Computer networks vary depending on the size, design, organization, and transmission medium. As network size increases, so does the complexity of the network architecture; sometimes, networks even need to be subnetted in order to adequately accommodate their size. This article covers just the basics of computer networking.

From smallest to largest, here are the different types of networks:

Personal area network (PANs)

One person uses this network in a small space, such as a personal office. These types of networks connect personal devices such as laptops, speakers, tablets, and phones - typically using wireless technology such as Bluetooth or WiFi. Personal area networks are like LANs, just more individualized.

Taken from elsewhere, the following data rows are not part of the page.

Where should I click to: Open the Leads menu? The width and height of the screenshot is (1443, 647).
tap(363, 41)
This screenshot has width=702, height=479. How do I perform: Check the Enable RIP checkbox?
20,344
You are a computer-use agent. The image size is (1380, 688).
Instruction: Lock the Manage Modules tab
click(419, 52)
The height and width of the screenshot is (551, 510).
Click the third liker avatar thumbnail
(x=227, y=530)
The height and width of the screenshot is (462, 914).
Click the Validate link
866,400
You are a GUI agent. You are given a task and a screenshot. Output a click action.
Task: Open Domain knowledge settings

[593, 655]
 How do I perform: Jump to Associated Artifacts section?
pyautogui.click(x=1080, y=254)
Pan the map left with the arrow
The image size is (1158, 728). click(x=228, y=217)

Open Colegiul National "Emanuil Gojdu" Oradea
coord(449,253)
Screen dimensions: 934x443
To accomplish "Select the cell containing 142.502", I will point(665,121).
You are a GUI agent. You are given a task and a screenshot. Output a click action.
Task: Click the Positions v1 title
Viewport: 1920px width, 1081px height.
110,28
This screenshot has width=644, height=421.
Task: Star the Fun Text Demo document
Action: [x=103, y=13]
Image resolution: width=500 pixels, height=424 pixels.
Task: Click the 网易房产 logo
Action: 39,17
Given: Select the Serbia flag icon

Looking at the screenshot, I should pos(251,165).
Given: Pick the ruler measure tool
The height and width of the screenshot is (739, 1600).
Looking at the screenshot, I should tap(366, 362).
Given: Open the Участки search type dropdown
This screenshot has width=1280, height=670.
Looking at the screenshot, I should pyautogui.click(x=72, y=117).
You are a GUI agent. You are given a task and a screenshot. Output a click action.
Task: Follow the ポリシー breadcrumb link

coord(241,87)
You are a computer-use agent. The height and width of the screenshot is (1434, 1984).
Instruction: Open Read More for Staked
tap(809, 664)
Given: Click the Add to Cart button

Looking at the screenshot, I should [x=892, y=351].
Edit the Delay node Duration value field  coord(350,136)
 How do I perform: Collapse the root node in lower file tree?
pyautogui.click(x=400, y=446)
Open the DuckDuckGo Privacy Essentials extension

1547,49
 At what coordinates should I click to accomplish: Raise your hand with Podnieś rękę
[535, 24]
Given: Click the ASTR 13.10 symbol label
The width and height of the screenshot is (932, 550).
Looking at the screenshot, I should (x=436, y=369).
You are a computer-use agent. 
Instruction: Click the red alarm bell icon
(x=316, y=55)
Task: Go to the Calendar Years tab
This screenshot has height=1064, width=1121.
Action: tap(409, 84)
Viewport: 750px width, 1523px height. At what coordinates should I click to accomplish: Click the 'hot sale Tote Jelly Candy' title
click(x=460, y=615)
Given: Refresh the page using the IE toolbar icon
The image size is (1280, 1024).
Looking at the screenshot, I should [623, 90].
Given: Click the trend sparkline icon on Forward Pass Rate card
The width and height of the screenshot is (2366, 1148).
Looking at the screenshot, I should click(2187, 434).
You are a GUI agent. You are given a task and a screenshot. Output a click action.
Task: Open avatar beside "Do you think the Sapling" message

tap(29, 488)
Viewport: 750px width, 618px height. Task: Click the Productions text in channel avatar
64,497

Local area networks (LANs)

A local area network connects devices in a small geographic area like a home, school, or office building. LANs usually connect these devices via switches or a router using the TCP/IP communication protocol. LAN connections can be either wired or wireless, although wired connections are usually much faster.

Because LANs are small and the number of devices is limited, they are typically more high speed than other computer network types. Within a LAN, routers serve as the gateway for devices to connect to external networks.

Campus area networks (CANs) and metropolitan area networks (MANs)

Both CANs and MANs are large networks made up of many interconnected LANs. Universities, organizations, and governments use CANs to connect different buildings or regional offices to each other. Metropolitan area networks cover larger geographic areas like cities or localities. They may also serve as Internet service providers (ISPs) for geographic regions.

Wide area networks (WANs)

Wide area networks cover large geographical areas such as cities, regions, and even countries. They are the largest type of network; like CANs and MANs, they connect smaller LANs into one network. The Internet itself is considered a WAN.

Frequently asked questions

What are computer networks?

Computer networks are systems that connect computers and other devices in order for them to share resources and transmit data.

What are four types of computer networks?

The four primary types of computer networking, or computer networks, are personal area networks (PANs), local area networks (LANs), metropolitan area networks (MANs), and wide area networks (WANs).

What is an example of a computer network?

A local area network in your office building or place of work is an example of a computer network. Though each person has their own device, all the devices are interconnected through a central router or modem.